The only thing I can see where it might be the problem --
Quote:pasted the file into the Windows drive
Depending where you pasted; if you pasted into a Windows dir (ie. Windows/system32 etc) it may have come down to permissions issue - you'd probably have better luck into your home(user) directory - although you may still need to do any coping from LL to Windows as the elevated account. Unless you have a separate directory/partition - ie. DATA that can be used between the 2 OS.
I
would not copy or poke around in the Windows systems directory mounted from another OS - unless you know what your doing... ESPECIALLY as root.. Accidentally remove extensions or de-register file association or change permissions....
Similarly could be an issue within the User directory but less likely to corrupt the OS.
Another potential - fast boot may be enabled, where Windows has that (C

partition 'locked' and if I recall is unusable (cannot be written to)
As mentioned - could be software specific and something was lost when wrote and copied between the different file systems.. And sometimes the easiest is the simplest...
Just a plugged nickle and food for thought
Hi,
Maybe another thing to try... but this depends on the hardware available.
A third possibility would be to use a network drive.
I personnaly have a NAS. But, quite a few routers have a USB port that you can plug a USB drive into and make one out of it.
Or, share a folder from a another compter on the network would work too.
Yeah... I like throwing ideas, sometimes they work but some just do a squishy sound when they miss and hit the ground, hehe!
Hello, Larry.
Instead of using Cut/Paste, try doing it by Copy/Paste. Once you're sure the copy went thru, you could delete the original if you wish. I do that all the time with files that my kid's windows pc needs, I get them while surfing on my linux pc and then copy them to his'.
Also, although LL4.8 is the only OS in my disk, I like to keep my personal files and non-OS related stuff in a separate NTFS partition that I mount whenever I wish. I also keep my image copies of LL's partitions there. I like it like that and works perfectly.
(04-22-2020, 01:00 AM)Nyto link Wrote: [ -> ]Hello, Larry.
Instead of using Cut/Paste, try doing it by Copy/Paste. Once you're sure the copy went thru, you could delete the original if you wish. I do that all the time with files that my kid's windows pc needs, I get them while surfing on my linux pc and then copy them to his'.

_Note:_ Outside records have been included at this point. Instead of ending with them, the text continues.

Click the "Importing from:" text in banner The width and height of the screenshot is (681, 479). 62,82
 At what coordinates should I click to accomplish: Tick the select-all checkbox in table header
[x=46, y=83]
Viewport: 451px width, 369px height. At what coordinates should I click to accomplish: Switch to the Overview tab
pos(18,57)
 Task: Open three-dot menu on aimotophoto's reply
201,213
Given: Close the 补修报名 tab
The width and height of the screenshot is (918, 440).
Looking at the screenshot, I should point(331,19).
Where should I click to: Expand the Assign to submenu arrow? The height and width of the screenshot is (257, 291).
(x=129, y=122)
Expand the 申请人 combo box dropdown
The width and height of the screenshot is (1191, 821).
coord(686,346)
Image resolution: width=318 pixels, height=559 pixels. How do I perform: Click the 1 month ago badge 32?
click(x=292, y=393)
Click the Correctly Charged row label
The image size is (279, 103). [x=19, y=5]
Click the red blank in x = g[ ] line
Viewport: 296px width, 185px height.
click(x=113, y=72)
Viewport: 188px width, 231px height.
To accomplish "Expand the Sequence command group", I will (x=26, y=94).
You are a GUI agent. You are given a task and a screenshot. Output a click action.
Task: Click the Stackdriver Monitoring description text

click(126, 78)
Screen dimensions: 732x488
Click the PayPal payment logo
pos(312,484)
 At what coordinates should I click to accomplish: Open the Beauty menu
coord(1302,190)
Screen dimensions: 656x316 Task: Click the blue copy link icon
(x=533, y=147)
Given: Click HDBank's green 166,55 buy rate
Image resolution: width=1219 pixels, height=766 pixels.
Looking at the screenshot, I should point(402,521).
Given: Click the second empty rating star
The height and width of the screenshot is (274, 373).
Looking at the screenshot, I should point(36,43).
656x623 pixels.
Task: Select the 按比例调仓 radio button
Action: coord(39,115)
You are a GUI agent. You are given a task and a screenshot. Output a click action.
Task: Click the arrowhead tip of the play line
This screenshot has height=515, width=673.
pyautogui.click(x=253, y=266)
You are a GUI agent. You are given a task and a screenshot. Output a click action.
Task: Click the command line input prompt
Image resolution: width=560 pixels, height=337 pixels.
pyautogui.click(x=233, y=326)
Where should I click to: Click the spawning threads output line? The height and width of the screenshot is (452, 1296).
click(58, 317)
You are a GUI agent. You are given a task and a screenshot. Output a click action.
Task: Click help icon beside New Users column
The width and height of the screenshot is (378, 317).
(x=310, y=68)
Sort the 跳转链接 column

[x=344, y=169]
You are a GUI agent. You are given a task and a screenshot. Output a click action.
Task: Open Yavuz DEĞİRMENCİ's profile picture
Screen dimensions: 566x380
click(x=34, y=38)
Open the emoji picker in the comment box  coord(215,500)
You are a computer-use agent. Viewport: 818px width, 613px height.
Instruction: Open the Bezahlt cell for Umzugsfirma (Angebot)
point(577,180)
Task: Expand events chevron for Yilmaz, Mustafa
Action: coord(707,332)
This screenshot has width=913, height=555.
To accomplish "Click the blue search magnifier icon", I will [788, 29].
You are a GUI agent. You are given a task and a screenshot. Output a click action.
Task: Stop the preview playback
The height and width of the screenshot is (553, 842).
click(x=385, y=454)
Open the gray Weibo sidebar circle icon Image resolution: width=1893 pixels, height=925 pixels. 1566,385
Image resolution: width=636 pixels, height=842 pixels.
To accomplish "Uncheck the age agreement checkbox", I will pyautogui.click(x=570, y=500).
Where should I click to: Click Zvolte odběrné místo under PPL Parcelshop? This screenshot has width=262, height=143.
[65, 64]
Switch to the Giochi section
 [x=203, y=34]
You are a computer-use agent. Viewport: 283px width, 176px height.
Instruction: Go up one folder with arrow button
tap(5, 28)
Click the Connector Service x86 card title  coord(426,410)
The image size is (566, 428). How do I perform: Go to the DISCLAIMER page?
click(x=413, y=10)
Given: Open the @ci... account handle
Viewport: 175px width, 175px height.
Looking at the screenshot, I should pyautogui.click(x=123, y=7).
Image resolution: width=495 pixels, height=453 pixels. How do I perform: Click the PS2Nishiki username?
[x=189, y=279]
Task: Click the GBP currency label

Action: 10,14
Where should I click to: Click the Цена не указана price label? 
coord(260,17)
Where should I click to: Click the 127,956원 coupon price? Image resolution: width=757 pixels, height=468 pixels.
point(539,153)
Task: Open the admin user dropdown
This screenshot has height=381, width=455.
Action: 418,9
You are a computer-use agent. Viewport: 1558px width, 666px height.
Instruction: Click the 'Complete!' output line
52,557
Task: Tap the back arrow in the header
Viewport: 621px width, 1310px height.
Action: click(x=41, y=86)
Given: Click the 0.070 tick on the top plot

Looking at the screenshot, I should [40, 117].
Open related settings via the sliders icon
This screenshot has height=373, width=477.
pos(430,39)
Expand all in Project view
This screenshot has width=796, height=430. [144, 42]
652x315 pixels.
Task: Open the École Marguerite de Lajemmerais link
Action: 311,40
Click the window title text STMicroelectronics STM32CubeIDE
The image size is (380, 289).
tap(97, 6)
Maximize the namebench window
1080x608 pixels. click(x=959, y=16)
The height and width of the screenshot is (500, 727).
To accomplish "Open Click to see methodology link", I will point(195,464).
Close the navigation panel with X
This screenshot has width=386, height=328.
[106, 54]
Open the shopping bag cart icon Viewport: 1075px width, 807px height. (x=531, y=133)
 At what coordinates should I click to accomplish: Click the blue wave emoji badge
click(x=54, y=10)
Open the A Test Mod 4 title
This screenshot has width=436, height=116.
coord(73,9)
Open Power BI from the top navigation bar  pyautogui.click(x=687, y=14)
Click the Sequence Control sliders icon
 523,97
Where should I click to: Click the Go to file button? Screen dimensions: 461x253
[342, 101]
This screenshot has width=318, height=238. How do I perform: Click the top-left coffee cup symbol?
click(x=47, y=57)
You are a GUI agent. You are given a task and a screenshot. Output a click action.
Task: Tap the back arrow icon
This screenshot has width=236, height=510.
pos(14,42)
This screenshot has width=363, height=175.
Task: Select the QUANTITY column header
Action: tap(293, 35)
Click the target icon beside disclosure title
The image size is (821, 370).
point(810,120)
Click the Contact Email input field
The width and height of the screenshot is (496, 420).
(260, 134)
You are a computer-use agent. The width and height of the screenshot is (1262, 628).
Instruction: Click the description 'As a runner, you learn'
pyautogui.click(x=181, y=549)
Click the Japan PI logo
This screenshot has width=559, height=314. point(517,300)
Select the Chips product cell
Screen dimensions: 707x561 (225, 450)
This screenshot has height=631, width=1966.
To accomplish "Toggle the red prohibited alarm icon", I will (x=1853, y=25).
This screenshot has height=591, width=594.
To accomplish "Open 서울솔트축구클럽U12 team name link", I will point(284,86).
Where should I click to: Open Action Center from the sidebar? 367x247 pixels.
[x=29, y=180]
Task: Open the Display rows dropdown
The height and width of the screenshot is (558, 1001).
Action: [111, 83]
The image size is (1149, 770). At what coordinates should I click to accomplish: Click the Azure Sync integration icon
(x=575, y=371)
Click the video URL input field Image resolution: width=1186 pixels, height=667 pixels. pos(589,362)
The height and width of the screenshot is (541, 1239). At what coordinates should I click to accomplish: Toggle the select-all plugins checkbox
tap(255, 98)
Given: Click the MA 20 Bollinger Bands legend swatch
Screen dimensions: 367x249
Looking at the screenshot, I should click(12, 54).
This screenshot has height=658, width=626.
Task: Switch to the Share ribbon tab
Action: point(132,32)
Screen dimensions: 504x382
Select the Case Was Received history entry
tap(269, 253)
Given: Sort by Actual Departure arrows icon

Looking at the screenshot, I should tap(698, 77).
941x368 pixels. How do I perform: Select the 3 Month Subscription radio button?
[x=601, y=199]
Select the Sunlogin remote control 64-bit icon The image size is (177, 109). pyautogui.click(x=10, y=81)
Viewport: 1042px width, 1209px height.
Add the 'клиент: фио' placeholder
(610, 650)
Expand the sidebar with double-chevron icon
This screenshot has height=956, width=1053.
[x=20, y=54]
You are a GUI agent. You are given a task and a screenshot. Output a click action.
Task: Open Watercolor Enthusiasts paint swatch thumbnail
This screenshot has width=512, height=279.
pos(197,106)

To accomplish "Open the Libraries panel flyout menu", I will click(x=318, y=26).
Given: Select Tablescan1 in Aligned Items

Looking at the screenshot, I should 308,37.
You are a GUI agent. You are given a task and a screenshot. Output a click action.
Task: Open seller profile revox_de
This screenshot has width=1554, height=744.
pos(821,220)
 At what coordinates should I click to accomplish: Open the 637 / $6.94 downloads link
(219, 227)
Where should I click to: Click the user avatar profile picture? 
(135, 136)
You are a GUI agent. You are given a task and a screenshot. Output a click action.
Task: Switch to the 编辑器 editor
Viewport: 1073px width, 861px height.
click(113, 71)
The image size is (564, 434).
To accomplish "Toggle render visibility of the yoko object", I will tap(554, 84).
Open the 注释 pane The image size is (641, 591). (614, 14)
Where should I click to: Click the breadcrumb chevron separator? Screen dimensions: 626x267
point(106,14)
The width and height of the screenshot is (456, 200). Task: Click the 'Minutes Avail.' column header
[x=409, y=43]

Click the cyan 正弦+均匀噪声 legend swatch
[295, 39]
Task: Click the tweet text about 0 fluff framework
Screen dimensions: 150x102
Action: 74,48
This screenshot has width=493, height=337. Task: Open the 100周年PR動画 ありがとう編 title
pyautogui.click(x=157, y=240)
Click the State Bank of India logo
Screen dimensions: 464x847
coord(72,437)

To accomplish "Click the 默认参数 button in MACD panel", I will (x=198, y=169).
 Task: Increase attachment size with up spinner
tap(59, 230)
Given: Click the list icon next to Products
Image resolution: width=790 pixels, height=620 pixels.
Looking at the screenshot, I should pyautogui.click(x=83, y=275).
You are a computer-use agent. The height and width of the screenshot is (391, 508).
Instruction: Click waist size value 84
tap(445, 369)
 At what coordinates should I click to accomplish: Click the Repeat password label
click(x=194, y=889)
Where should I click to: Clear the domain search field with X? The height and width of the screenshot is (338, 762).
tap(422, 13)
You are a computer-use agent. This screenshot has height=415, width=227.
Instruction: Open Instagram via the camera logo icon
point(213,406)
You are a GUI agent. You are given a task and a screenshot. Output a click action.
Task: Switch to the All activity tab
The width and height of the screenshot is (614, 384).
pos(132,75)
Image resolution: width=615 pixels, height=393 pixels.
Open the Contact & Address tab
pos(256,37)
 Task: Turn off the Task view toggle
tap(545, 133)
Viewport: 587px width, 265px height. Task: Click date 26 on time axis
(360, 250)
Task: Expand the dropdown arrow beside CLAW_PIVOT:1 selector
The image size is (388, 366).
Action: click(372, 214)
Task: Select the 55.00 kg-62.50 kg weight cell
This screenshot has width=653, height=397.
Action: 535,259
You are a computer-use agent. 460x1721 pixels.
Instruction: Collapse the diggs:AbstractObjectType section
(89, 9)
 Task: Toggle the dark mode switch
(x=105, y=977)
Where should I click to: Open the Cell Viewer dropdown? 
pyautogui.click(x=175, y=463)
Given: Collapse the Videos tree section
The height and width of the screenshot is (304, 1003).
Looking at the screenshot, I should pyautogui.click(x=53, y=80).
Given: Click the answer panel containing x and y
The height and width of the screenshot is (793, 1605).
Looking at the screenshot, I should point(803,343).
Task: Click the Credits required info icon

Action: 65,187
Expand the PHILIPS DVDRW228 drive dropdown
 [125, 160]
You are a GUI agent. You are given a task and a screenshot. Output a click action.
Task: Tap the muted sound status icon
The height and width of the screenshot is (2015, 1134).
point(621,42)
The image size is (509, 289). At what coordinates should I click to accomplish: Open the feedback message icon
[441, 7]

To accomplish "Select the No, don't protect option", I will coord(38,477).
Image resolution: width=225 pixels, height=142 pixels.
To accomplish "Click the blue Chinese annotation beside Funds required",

Also, although LL4.8 is the only OS in my disk, I like to keep my personal files and non-OS related stuff in a separate NTFS partition that I mount whenever I wish. I also keep my image copies of LL's partitions there. I like it like that and works perfectly.
On hind sight, I wish I would have used copy/paste so I could at least experiment with it more. I am running Linux from a USB HDD and I transferred the file to a NTFS partition (not the OS partition) on my laptops HDD. I did redownload the file when I was in Windows so NBD.